_Texte de lecture_
Réunion des organisations patronales avec l’UGTA : «Nous restons déterminés à poursuivre le dialogue social»

Les organisations patronales et l’Union générale des travailleurs algériens (UGTA) ont tenu, le 18 juillet 2017 à Alger, une réunion qui a été sanctionnée par une déclaration commune.

Dans cette déclaration, les signataires du Pacte National Economique et Social de Croissance, à savoir l’UGTA, FCE, CNPA, CIPA, CAP, UNI, CGP-BTPH et l’AGEA ont  exprimé «leur  vive préoccupation après le traitement réservé au Président du FCE, Monsieur Ali Haddad, le samedi 15 juillet  2017 à l'Institut supérieur de la Sécurité sociale».

Pour les signataires, «la sagesse et la sérénité nous commandent de ne pas y voir, pour l'instant, un coup de canif au consensus douloureusement construit et qui porte, par le geste de Monsieur le Premier Ministre, indéniablement préjudice à l'esprit et la lettre du Pacte National Economique et Social de Croissance, moment fondamental de la consécration de la culture du dialogue social entre le Gouvernement et ses partenaires socioéconomiques».

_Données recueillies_
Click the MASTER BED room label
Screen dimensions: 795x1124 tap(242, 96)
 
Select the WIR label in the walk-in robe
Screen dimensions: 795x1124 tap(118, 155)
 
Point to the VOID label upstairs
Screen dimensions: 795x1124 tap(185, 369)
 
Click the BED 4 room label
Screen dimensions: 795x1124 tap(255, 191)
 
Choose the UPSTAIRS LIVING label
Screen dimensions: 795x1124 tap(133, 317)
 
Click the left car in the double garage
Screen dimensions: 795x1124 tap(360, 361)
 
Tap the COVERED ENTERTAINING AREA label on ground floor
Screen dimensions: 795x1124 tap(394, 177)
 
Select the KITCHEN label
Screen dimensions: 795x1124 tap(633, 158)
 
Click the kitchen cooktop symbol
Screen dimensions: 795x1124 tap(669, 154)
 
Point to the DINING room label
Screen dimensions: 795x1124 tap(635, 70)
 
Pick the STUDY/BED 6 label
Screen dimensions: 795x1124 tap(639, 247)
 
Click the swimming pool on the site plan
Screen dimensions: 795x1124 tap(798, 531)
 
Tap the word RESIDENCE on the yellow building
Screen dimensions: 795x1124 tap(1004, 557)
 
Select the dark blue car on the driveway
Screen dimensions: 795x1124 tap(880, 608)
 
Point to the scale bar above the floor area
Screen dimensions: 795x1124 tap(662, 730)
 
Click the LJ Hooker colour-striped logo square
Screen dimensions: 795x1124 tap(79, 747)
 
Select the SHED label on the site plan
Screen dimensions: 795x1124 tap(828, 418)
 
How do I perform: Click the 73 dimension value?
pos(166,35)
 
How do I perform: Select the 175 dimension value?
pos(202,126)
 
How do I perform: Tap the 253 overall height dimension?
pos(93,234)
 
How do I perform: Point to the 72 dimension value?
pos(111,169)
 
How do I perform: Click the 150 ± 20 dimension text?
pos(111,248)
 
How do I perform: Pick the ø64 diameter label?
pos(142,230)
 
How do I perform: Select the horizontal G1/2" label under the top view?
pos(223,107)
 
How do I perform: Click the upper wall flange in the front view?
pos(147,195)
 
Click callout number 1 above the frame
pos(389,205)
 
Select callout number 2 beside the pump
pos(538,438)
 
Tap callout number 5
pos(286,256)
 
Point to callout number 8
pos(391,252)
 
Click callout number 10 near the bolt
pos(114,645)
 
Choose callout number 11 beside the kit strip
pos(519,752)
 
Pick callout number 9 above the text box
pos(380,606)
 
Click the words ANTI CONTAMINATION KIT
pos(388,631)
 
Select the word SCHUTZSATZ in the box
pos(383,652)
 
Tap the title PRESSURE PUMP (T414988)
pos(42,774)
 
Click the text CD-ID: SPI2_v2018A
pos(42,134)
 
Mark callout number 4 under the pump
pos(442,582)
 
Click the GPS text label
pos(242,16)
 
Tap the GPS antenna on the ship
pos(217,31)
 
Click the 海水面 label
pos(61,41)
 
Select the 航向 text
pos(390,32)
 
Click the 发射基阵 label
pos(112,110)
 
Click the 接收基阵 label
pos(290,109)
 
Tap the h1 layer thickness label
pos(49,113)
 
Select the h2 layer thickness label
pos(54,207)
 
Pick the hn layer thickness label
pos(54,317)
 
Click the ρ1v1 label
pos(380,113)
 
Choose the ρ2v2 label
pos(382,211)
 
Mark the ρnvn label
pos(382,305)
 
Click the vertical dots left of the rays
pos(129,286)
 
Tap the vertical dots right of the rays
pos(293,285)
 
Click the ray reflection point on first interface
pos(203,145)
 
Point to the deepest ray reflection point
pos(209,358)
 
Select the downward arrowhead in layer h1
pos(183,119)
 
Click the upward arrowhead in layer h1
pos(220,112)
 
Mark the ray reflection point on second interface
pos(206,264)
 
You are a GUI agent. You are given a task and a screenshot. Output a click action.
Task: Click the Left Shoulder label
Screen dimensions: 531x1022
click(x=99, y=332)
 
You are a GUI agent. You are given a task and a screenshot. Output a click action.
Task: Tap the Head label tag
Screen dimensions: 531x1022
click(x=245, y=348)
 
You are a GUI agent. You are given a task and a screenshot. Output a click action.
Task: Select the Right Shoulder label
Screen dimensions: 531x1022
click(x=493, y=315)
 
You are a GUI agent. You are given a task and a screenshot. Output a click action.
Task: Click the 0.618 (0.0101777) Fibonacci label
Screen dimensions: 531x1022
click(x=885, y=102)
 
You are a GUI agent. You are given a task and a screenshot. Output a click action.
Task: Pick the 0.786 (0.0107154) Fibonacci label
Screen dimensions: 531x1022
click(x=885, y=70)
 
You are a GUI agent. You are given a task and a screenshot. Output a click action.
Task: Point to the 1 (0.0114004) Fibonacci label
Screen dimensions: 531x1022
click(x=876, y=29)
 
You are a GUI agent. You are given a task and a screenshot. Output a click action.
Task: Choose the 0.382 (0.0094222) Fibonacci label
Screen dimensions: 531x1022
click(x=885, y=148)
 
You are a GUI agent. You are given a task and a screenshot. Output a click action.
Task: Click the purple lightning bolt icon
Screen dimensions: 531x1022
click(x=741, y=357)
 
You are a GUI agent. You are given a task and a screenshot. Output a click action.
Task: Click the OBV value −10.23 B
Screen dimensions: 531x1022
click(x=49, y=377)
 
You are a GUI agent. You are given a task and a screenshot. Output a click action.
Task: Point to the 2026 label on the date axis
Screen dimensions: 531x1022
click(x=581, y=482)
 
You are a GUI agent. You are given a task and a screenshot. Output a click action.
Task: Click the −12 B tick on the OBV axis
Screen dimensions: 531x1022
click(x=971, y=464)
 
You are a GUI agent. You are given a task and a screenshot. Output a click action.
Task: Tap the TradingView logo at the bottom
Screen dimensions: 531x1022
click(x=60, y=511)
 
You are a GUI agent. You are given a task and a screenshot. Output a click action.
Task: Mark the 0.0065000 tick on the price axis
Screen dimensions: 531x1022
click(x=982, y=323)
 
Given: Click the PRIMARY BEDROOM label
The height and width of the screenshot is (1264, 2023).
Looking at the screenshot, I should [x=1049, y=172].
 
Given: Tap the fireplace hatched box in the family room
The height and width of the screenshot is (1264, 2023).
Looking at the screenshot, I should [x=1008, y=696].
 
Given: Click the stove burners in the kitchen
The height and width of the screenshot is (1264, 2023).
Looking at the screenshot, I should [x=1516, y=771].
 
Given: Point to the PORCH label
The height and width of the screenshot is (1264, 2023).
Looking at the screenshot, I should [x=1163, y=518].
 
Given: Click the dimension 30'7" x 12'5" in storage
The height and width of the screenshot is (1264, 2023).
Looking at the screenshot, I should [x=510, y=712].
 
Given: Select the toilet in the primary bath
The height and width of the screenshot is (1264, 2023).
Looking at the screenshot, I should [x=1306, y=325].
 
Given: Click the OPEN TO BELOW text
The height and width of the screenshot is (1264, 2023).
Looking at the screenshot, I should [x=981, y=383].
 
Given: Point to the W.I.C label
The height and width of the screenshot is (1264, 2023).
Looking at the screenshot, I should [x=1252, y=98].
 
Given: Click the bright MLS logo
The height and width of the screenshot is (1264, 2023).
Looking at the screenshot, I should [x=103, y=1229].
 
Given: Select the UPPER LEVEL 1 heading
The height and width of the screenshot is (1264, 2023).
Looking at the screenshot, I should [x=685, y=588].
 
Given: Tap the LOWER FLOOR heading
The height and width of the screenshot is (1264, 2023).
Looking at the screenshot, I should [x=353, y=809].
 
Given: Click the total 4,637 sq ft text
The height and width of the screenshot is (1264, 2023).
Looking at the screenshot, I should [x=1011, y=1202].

_Exercice_
Poursuivez le texte sur la réunion des organisations patronales avec l'UGTA à la suite de sa dernière phrase.

_Réponse attendue_
Ils considèrent que «ce dialogue, fruit de la confiance entre tous les partenaires, initié et porté par son Excellence Monsieur le Président de la République, vient d'être entaché par un acte difficilement admissible».En revanche, ajoutent-ils, «nous restons cependant convaincus, que seul ce dialogue peut assurer et assurera encore et pour toujours, en Algérie, la paix et la stabilité sociale».

«Cependant,  malgré cet aléa, nous restons déterminés à poursuivre le dialogue social, dans le respect mutuel au service du développement économique et social initié par le programme de Monsieur le Président de la République», soulignent les signataires de la déclaration.

Les organisations patronales et l’UGTA renouvellent, par ailleurs, leur «engagement sans faille à agir pour traduire dans la réalité nos engagements contenus dans le Pacte, et exprimons par la même notre attachement indéfectible et notre fidélité totale à la seule personne du Président de la République, Monsieur Abdelaziz  Bouteflika».